- 17 Oct 17
Women who regularly use permanent hair dye may be putting themselves at increased risk of contracting breast cancer, new research findings suggest.
According to a study by Professor Kefah Mokbel, a breast cancer surgeon at the Princess Grace Hospital in London, women who colour their hair have a 14 per cent higher chance of getting breast cancer.
Professor Mokbel advises women to use as many natural products on their hair as possible, suggesting rose hip, henna or beetroot, and recommended them to dye their hair no more than two to five times per year, according to the Sunday Times.
“Although further work is required to confirm our results, our findings suggest that exposure to hair dyes may contribute to breast cancer risk,” his study concluded. “What I find concerning is the fact that the industry recommends women should dye their hair every four to six weeks.”
Professor Mokbal made also clear on Facebook that the relation is a correlation and the positive association between the use of hair dyes and risk of breast cancer does not represent evidence of a cause-effect relationship.
Another study published earlier this year found also that hair dyes increased the risk of breast cancer. Sanna Heikkinen from the Finnish Cancer Registry said to Kievikeli Magazine, that Finish researches found a link between hair dye and breast cancer.
“We did observe a statistical association between hair dye use and risk of breast cancer in our study but it is not possible to confirm a true causal connection,” she explained. “It might be, for example, that women who use hair dyes also use other cosmetics more than women who reported never using hair dyes.”

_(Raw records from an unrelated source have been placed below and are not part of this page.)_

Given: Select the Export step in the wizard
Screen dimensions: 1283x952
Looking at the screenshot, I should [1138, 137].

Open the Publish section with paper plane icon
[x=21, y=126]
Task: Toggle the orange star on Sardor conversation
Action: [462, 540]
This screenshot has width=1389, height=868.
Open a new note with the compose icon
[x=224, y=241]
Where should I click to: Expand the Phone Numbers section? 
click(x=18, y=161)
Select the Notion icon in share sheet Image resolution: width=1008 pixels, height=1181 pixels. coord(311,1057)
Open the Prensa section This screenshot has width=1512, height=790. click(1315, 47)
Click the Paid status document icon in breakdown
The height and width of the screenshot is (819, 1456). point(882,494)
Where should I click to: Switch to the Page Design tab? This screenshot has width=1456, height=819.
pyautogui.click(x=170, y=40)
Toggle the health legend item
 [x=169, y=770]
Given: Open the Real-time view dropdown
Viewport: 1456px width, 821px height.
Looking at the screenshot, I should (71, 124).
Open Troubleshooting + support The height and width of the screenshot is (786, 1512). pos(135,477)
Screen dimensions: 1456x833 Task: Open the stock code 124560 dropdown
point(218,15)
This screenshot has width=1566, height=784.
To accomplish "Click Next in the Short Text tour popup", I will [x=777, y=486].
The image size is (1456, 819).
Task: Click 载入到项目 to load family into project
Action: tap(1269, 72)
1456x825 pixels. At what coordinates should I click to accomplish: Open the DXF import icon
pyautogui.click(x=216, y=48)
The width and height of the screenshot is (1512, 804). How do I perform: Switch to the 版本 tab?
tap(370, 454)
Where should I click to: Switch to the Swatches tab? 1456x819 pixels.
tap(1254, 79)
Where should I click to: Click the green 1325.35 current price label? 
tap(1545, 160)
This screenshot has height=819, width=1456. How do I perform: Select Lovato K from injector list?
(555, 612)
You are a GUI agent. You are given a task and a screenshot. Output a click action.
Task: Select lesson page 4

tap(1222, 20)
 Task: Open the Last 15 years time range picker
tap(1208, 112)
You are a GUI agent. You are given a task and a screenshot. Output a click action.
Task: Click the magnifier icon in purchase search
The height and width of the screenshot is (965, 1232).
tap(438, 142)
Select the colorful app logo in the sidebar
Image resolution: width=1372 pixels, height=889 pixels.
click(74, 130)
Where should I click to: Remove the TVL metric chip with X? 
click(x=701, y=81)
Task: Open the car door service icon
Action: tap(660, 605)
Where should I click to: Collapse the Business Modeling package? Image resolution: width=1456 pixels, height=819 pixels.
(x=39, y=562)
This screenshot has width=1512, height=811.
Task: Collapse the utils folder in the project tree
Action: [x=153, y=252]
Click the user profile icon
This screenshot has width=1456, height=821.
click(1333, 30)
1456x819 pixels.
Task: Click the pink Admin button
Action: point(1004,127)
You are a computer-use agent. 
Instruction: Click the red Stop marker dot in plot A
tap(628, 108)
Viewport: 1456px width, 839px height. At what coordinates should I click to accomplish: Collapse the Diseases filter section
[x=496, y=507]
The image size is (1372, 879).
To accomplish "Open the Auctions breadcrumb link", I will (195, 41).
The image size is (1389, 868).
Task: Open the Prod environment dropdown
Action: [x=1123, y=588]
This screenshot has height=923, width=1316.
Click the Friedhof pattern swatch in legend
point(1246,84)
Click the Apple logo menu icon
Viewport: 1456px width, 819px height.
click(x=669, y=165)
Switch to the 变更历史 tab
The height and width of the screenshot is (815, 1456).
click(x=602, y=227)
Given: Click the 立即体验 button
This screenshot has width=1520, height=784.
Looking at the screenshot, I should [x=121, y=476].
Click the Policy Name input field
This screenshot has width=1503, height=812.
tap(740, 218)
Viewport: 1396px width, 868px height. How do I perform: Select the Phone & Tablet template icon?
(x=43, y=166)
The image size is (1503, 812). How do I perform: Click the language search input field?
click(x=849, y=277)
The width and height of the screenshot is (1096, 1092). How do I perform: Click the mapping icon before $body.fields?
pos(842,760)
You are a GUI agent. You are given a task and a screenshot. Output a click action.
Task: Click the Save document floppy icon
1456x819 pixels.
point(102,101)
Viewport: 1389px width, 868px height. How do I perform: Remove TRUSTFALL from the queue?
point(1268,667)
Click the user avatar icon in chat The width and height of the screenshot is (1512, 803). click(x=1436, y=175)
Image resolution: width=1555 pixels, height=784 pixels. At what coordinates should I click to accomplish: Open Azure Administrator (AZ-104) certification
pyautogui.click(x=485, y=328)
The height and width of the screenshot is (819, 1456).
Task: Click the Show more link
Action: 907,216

However according to the National Cancer Institute studies of breast and bladder cancer have produced conflicting results. While some studies have shown a link between hair dye usage and increased risk of some cancers, other studies have not shown these links.
This includes younger generations who use hair dye, so it is important that more studies are done to get a better idea if dyes can create a greater threat of getting cancer.